Thomas Witting leitet die deutsche Niederlassung der Swiss Re Europe
Über die Erhöhung des Renteneintrittsalters auf 67 Jahre ist politisch heftig diskutiert worden. Ziel war es, den Anstieg des Rentenbeitrags zu dämpfen. Aber die gesetzliche Rentenversicherung hat damit auch die Folgen der stetig steigenden Lebenserwartung für die Altersversorgung schonungslos aufgezeigt. Diese ist in den industrialisierten Ländern in den vergangenen 100 Jahren dramatisch angestiegen. Das Tempo des Anstiegs hat sich keineswegs verlangsamt, Neugeborene gewinnen im Durchschnitt pro Jahr zwei Monate an Lebenserwartung hinzu.

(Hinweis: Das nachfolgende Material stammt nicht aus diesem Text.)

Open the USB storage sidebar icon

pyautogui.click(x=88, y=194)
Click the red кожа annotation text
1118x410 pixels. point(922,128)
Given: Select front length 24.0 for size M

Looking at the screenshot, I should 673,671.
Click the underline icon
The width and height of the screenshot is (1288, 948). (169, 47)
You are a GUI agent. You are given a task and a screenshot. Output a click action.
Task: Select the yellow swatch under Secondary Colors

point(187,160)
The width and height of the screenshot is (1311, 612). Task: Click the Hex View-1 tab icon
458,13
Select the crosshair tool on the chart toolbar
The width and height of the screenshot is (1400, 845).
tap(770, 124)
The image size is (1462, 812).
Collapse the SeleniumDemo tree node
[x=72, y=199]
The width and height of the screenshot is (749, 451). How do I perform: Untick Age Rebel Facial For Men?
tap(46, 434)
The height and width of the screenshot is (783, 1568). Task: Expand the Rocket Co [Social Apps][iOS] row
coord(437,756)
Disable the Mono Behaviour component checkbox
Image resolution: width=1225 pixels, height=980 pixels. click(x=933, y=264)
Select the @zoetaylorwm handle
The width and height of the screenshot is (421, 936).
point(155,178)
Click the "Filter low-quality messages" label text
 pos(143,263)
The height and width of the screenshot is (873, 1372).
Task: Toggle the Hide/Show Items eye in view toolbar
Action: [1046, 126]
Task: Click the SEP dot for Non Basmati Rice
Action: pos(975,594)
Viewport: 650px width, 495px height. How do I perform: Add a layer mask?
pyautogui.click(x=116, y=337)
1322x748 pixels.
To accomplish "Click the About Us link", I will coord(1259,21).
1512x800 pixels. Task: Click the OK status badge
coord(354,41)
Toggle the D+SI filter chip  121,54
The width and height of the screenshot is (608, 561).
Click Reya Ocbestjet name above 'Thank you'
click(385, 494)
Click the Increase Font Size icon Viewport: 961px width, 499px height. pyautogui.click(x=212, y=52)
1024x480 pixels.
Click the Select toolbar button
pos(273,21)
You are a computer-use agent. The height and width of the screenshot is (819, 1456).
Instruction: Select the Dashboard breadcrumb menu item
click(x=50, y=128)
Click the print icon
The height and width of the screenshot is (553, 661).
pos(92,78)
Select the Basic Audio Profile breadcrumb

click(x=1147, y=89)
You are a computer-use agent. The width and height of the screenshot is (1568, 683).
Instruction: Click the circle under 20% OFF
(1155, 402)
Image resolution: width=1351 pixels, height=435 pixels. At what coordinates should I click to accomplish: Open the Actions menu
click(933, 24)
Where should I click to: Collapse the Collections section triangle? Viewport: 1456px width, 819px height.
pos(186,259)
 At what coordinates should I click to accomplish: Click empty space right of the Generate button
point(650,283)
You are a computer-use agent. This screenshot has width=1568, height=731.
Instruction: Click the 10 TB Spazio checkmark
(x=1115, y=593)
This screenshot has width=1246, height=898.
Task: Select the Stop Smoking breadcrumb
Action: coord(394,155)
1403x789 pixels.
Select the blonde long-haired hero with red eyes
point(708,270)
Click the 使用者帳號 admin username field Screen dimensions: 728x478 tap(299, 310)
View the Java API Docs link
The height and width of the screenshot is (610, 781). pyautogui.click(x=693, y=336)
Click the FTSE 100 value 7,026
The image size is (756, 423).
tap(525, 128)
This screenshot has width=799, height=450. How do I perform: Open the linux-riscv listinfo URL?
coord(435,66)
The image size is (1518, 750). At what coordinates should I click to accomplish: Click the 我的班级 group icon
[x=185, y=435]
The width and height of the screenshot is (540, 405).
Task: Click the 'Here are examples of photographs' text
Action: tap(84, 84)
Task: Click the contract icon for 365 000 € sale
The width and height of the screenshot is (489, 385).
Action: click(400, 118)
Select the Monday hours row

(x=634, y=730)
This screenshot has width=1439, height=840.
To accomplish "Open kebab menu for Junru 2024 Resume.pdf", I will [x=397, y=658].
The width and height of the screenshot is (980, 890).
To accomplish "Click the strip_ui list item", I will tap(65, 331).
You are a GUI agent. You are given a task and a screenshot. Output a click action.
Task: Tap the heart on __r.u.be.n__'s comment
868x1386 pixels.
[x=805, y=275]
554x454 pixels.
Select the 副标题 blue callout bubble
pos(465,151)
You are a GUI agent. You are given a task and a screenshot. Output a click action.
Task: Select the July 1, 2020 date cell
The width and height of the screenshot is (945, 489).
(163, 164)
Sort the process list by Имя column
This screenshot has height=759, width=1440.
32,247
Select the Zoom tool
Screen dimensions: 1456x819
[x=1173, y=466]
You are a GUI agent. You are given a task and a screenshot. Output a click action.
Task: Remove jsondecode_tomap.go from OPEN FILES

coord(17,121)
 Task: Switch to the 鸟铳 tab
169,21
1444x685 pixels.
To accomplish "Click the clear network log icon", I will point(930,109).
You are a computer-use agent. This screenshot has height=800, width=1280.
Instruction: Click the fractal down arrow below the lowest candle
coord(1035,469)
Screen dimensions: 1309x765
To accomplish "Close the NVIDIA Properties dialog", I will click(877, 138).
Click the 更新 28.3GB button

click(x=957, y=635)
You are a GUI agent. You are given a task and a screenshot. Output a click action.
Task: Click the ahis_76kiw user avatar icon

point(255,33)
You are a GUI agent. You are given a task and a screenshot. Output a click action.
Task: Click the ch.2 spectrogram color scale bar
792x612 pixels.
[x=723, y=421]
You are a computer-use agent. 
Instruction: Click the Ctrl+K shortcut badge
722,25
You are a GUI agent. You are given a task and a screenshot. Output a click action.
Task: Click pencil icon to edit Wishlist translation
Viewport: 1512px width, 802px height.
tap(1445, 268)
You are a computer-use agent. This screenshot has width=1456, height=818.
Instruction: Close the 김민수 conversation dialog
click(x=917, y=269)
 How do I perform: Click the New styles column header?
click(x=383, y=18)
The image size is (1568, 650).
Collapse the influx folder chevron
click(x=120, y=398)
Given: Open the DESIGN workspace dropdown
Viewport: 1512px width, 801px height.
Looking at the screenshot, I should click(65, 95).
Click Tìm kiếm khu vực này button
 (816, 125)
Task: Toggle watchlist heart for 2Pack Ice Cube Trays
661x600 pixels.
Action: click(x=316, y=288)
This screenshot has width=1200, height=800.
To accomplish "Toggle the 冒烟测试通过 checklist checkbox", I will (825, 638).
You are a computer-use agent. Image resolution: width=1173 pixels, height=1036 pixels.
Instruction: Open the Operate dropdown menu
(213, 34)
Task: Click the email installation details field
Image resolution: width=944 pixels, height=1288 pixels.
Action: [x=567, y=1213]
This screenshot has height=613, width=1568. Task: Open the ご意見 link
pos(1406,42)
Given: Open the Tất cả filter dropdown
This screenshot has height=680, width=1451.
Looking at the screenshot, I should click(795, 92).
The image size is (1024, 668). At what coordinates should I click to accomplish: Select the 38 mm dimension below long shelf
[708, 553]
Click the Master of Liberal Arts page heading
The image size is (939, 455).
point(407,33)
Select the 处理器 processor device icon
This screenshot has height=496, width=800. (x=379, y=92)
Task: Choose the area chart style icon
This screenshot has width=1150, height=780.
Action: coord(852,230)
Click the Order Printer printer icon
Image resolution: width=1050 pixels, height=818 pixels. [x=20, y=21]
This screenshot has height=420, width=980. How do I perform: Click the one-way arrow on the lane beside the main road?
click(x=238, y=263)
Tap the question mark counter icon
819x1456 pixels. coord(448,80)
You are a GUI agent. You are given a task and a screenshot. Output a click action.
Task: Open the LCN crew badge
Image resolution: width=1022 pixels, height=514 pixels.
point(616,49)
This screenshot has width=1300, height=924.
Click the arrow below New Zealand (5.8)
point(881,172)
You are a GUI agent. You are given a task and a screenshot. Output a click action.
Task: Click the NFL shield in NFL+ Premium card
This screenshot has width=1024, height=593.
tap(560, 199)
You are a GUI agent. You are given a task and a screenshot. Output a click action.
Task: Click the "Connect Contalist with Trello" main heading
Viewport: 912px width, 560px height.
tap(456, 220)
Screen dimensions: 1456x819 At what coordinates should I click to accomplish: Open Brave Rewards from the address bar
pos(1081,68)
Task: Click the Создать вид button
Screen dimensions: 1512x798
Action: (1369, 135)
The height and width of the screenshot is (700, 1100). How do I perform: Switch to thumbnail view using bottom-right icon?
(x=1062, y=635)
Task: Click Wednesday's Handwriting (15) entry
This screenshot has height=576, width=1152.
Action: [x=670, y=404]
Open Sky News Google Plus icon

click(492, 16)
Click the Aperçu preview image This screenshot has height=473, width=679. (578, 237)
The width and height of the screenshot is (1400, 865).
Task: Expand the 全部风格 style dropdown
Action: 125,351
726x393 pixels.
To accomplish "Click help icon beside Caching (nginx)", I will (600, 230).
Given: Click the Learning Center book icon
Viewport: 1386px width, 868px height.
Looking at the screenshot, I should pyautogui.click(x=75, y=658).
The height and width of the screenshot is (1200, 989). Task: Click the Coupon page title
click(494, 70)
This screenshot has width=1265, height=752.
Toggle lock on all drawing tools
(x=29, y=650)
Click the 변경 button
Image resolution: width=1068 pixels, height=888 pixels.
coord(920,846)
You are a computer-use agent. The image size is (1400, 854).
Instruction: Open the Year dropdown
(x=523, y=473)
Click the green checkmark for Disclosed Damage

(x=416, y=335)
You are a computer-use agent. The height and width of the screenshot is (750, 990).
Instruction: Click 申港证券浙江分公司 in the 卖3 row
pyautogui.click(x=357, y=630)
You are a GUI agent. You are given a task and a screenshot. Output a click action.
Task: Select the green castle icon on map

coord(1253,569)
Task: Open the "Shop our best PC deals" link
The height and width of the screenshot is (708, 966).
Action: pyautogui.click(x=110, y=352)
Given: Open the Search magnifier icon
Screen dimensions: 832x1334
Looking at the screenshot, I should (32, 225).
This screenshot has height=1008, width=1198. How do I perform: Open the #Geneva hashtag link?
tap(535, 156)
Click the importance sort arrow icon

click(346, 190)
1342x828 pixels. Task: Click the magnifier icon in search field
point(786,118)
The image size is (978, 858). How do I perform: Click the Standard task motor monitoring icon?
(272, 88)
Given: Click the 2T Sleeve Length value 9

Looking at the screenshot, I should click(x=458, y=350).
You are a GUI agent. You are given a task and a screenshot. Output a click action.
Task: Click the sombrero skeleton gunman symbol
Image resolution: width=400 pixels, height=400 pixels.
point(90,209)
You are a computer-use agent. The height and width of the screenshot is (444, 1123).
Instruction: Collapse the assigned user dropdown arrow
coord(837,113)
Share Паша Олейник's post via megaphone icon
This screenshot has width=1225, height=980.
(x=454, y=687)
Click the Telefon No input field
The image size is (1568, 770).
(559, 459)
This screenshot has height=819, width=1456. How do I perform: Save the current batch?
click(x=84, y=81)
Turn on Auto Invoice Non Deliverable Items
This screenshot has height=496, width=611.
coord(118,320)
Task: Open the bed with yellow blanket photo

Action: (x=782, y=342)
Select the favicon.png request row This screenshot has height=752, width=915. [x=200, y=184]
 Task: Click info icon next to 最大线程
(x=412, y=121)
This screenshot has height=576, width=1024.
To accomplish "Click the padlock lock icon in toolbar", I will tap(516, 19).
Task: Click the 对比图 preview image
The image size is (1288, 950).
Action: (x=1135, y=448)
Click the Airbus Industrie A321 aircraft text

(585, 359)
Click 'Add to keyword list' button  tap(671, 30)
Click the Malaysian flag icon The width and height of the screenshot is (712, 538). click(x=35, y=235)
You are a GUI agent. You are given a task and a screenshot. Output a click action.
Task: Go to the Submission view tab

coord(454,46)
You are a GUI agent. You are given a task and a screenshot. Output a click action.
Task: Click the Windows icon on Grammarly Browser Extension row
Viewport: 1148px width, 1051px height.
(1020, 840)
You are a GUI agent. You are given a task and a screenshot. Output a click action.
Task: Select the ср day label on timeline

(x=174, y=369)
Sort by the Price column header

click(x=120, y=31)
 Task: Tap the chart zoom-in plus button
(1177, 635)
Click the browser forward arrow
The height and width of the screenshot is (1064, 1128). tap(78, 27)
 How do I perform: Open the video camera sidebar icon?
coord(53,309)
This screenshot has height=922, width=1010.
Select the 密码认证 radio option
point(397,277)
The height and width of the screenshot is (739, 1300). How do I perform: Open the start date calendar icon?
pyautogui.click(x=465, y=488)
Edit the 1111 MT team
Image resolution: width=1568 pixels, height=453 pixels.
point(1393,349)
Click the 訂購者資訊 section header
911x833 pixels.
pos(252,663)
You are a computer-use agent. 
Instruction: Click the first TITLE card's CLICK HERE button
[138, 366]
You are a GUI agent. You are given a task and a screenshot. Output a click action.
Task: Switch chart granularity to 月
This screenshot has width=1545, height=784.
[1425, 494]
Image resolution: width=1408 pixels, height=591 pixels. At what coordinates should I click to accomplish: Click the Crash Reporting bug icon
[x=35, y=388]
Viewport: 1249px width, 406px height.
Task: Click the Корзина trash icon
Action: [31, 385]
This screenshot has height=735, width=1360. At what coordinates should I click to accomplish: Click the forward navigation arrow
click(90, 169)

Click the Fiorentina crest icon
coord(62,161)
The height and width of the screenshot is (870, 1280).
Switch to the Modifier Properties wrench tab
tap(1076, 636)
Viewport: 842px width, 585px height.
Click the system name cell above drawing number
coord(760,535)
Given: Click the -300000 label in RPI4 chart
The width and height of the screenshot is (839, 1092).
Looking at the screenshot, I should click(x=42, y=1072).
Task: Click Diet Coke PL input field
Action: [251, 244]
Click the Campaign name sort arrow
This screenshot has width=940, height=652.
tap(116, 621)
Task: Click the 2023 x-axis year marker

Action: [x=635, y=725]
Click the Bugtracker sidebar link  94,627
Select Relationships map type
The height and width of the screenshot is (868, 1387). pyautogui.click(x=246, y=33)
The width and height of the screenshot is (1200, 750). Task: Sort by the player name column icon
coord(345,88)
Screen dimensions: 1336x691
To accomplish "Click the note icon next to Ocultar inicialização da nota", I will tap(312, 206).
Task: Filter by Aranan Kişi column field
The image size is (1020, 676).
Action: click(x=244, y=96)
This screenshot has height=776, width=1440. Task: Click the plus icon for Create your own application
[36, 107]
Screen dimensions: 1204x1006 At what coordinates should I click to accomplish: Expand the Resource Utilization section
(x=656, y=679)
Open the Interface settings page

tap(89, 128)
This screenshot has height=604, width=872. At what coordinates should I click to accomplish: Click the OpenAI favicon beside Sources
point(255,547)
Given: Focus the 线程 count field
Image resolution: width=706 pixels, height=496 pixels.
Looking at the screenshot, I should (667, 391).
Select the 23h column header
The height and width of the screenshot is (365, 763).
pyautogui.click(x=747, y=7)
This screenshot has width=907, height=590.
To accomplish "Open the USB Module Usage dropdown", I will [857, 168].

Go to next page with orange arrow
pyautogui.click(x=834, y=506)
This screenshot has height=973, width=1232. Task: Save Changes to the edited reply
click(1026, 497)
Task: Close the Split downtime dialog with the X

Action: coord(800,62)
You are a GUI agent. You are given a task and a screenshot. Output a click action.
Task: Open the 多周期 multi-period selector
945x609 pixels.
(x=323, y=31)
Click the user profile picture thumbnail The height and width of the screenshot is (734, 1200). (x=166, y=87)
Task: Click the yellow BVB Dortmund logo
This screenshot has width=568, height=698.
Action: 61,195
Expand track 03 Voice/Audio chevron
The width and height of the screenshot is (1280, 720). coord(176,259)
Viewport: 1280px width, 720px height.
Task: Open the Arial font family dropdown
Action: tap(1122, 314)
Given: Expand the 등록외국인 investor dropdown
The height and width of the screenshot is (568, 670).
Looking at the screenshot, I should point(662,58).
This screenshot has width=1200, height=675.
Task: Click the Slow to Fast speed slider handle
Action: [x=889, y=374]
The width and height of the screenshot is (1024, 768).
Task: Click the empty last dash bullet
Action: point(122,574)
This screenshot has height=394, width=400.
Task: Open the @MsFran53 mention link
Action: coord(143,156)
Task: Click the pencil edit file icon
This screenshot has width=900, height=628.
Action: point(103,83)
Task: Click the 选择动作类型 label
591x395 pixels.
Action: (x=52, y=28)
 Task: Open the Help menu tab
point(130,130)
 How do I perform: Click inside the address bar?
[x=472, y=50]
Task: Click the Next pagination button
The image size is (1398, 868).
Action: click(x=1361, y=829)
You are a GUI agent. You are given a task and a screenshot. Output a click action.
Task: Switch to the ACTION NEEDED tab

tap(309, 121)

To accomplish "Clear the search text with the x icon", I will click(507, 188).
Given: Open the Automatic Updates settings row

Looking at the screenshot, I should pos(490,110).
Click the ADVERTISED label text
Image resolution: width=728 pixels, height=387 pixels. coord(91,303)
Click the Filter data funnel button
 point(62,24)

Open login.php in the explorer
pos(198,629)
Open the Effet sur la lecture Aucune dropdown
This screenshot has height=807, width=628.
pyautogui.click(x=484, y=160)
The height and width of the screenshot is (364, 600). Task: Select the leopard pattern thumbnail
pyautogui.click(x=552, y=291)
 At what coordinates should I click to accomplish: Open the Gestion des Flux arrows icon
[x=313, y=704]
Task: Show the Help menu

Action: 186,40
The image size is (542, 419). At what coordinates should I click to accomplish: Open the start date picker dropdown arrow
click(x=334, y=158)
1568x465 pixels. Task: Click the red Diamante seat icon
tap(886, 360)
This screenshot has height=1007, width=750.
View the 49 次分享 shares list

Eine solche Entwicklung hat starke gesellschaftliche Auswirkungen: Die traditionellen - nach dem Umlagesystem funktionierenden - Rentenversicherungssysteme geraten unmittelbar an die Grenze ihrer Leistungsfähigkeit.
Für die betriebliche Altersversorgung und die privaten Rentenversicherer besteht die Herausforderung bei der Bewältigung des Langlebigkeitsrisikos nicht darin, dass die Menschen länger leben, sondern darin, dass die Lebenserwartung weitaus schneller steigt als vorhergesagt - mit einer Rate, welche die versicherungsmathematischen Hochrechnungen ständig überholt. Dies kann zu einer erheblichen Lücke zwischen dem Vermögen und den künftigen Verbindlichkeiten der Vorsorgeeinrichtungen führen.